Processing Checkins with Redis Streams

The most common action that users perform with our system is checking in at a location. This part of the system needs to quickly capture checkins and scale independently of other components.

We decided to build a separate Express application just to receive checkin POST requests from users. This allows us to scale it separately from other API endpoints that deal with GET requests. To make our Checkin Receiver as fast as possible, we decided to do the actual work of processing checkins in a separate service. The Checkin Processor service reads checkins frmo the stream and updates the user and location Hashes in Redis.

Checkins are transient data in our system - as long as we process them all, we don't need to keep them around forever. It also makes sense to store them in the order that they arrive in the system.

Using a Redis Stream to store our checkin data is a natural fit for this use case. A Stream acts as a buffer between producer and consumer components. With Redis Streams, each entry in the stream is given a timestamp ID and the Stream is ordered by these IDs.

In our application, the Checkin Receiver Service is the producer and the Checkin Processor the consumer. We can represent this in a diagram like so:

Streams Overview

Using a Stream allows these components to operate at different speeds with no knowledge of each other. The Checkin Receiver simply adds a new entry to the Stream for each checkin it receives from a user, and the Checkin Processor reads the Stream and updates user and location Hashes at its own pace.

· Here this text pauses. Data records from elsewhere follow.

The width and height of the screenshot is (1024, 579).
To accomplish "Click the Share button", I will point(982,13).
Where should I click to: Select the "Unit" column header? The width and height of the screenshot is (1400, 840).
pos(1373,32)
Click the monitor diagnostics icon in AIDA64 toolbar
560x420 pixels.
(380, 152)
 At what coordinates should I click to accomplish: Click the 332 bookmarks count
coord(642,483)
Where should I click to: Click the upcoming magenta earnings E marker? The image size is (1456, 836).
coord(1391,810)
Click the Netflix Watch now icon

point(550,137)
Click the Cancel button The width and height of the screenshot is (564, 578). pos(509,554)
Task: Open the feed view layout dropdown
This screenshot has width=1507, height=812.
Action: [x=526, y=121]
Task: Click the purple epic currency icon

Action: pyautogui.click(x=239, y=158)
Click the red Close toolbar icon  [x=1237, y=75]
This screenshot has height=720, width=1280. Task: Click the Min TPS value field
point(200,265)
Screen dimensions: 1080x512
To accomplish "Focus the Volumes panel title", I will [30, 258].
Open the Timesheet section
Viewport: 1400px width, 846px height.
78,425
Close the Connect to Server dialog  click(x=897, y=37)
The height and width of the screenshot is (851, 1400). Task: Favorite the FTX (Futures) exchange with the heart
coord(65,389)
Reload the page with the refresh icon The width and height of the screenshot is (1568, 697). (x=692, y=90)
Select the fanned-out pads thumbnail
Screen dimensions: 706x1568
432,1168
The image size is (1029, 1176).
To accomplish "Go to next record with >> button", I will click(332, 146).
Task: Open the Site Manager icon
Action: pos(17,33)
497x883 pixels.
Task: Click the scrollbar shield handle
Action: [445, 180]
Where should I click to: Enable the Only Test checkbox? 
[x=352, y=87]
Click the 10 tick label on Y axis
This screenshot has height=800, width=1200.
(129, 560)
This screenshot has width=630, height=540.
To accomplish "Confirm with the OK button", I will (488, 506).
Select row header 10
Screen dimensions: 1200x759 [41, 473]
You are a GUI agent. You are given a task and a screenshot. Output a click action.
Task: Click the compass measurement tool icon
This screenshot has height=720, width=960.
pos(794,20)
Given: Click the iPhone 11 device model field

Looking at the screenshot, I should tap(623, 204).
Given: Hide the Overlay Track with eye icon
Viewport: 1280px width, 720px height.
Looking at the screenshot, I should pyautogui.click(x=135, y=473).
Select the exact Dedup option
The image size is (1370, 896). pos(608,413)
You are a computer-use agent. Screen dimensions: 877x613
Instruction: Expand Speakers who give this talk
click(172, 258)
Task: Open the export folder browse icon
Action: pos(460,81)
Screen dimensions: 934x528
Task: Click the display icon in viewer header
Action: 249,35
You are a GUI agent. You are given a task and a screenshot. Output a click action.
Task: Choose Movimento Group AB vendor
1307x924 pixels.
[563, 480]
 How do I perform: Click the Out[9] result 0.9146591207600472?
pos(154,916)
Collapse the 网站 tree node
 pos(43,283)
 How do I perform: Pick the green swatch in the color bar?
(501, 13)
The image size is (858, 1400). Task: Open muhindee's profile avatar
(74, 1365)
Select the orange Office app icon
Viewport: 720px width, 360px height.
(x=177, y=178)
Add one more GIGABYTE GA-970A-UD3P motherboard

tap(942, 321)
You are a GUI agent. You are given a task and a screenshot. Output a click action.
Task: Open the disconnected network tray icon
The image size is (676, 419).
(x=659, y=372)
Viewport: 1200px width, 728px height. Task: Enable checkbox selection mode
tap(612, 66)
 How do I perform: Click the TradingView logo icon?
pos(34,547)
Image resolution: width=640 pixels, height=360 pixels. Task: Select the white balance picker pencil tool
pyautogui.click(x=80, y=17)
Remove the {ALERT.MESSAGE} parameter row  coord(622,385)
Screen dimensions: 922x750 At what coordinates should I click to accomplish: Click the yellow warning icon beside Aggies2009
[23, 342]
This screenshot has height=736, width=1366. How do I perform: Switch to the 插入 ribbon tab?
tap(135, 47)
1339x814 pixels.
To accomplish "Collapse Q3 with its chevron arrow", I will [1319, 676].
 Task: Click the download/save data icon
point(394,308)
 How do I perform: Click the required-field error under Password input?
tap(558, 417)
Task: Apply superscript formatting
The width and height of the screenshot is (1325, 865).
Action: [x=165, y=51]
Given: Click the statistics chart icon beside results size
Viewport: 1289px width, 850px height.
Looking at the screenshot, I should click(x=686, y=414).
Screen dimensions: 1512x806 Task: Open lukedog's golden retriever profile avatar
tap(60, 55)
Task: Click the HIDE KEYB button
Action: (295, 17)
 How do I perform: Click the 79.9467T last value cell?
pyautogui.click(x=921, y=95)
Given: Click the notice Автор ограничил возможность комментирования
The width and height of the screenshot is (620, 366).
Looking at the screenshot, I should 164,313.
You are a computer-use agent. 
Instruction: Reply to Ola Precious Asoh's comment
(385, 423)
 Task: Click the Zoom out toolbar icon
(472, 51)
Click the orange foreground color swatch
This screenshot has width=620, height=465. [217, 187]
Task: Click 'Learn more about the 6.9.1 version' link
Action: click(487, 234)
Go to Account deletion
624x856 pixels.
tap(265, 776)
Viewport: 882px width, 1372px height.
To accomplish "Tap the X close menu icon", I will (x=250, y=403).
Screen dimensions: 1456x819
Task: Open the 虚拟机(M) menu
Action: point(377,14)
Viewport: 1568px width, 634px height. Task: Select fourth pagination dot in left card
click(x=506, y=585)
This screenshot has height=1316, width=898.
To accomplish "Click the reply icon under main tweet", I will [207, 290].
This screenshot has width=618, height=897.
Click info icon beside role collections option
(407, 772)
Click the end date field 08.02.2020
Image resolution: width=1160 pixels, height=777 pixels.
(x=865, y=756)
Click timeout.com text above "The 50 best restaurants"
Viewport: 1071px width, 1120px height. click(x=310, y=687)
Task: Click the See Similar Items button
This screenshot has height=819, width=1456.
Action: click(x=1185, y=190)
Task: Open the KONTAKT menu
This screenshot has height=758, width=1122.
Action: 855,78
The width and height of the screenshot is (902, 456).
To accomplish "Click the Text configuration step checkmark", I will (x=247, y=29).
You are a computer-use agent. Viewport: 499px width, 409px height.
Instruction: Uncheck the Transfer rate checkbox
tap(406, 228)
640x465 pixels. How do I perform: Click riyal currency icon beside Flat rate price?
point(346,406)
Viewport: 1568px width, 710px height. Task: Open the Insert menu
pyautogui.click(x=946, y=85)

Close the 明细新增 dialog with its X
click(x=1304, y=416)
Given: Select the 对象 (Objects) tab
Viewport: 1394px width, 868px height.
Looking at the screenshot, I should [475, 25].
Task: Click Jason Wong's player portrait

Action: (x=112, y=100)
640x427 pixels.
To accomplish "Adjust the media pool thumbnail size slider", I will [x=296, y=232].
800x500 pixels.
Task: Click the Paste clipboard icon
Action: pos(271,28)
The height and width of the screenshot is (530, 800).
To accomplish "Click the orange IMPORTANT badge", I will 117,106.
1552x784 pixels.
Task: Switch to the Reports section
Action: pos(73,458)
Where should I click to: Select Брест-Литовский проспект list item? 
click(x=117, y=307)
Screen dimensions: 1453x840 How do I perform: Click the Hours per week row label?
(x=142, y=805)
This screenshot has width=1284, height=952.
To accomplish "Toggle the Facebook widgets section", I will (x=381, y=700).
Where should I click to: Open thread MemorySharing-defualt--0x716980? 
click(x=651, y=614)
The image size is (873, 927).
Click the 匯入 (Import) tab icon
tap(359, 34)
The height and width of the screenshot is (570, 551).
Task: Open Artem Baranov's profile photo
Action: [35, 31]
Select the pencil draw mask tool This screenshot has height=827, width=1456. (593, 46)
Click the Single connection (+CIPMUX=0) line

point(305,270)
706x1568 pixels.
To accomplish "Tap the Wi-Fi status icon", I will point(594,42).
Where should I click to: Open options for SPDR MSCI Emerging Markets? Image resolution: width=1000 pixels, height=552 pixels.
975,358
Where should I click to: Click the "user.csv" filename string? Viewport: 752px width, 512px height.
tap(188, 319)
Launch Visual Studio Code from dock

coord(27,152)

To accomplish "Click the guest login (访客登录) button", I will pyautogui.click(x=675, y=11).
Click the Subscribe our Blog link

It's also possible to read a Redis Stream to find entries that were added in a specified time period between a start and end IDs. As our IDs are timestamps, this means that we can request data that was added in a given timeframe. We use this capability in the API Server component and in this module's coding exercise you'll get to extend this with new functionality.

Hands-on exercise#

Take a moment to run the Checkin Processor component which reads checkins from the stream and updates user and location Hashes.

The sample data contains 5000 unprocessed checkins which the Checkin Processor will consume. The Checkin Processor keeps track of how far it has gotten in the stream by storing the ID of the last processed checkin in Redis. This way, when it's stopped and restarted it picks up from where it left off.

In a terminal window, cd to the node-js-crash-course folder that you cloned the GitHub repo to, and start the Checkin Processor:

$ npm run checkinprocessor delay

Adding delay introduces an artificial random processing time for each checkin. This slows the Checkin Processor down so that you can examine its output more easily. You should see it start up and begin processing checkins from the start of the stream at ID 0, which is the lowest possible stream entry ID:

$ npm run checkinprocessor delay
> js-crash-course@0.0.1 checkinprocessor
> node ./src/checkinprocessor.js -- "delay"
info: Reading stream from last ID 0.
debug: Updating user ncc:users:789 and location ncc:locations:171.
info: Processed checkin 1609602085397-0.
debug: Updating user ncc:users:455 and location ncc:locations:181.
info: Processed checkin 1609603711960-0.
debug: Updating user ncc:users:752 and location ncc:locations:100.
info: Processed checkin 1609604227545-0.
debug: Updating user ncc:users:102 and location ncc:locations:144.
info: Processed checkin 1609604778689-0.
debug: Updating user ncc:users:180 and location ncc:locations:13.
info: Processed checkin 1609605397408-0.
...

Stop the Checkin Processor with Ctrl-C after it has processed a few checkins. Note the ID of the last checkin processed (this is 1609605397408-0 in the example above). Also note the user and location ID for the last checkin processed (user 180, location 13 in the example above).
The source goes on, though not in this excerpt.